PURPOSE: The unlimited proliferation of breast cancer (BC) cells is the basis for recurrence and metastasis. Ambra1 is involved in the regulation of cell proliferation, but its role may be cancer type-dependent, and the underlying mechanisms need further exploration. In addition, it remains unclear whether Ambra1 is involved in regulating the proliferation of BC cells. This study aims to explore the regulatory effect of Ambra1 on the proliferation of BC cells, as well as the underlying mechanisms. METHODS: The effects of Ambra1 on cell proliferation were detected in MCF-7 and MDA-MB-231 cells using CCK-8, EdU, and colony formation assays.
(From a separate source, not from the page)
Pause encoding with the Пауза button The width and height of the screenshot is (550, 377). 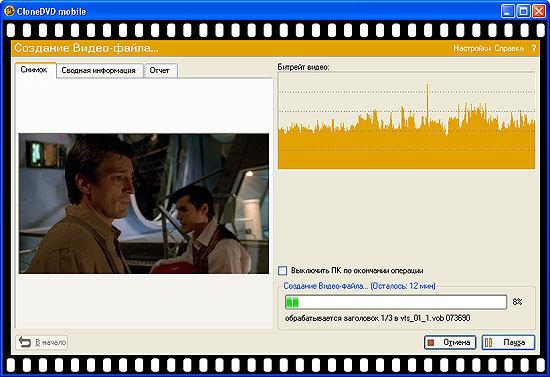pos(508,342)
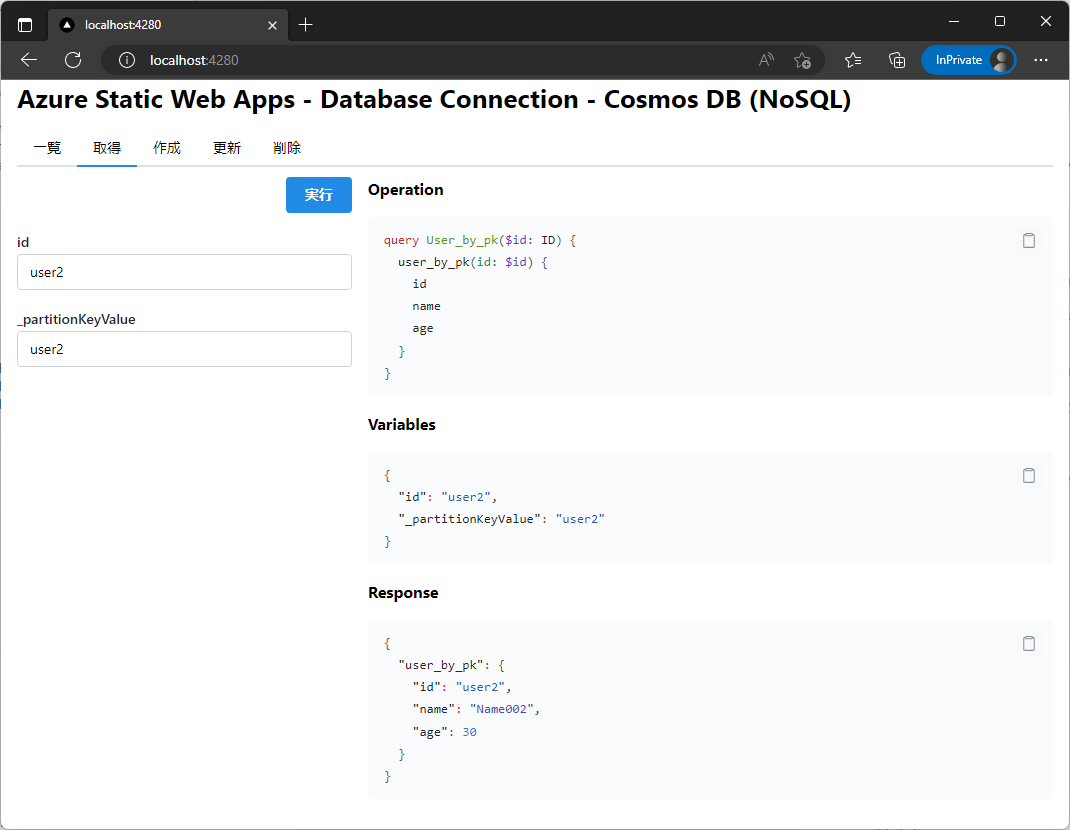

The role of Ambra1 in regulating p27 via the Akt-FoxO1 pathway was determined in MCF-7, MDA-MB-231, and 293T cells through Western blotting, qRT-PCR, and co-immunoprecipitation. Subsequently, the role of p27 in Ambra1-mediated regulation of cell proliferation was validated in cell models and xenograft mouse models. RESULTS: Ambra1 deficiency significantly inhibited the proliferation of BC cells. p27 played a crucial role in this process. Furthermore, Ambra1 regulates the phosphorylation of the Ser256 residue of FoxO1 through Akt, thereby altering the nuclear distribution of FoxO1 and the transcription of p27. CONCLUSION: Ambra1 can control the proliferation of BC cells by regulating the Akt-FoxO1-p27 signaling pathway. Therefore, this protein is a potential therapeutic target for BC.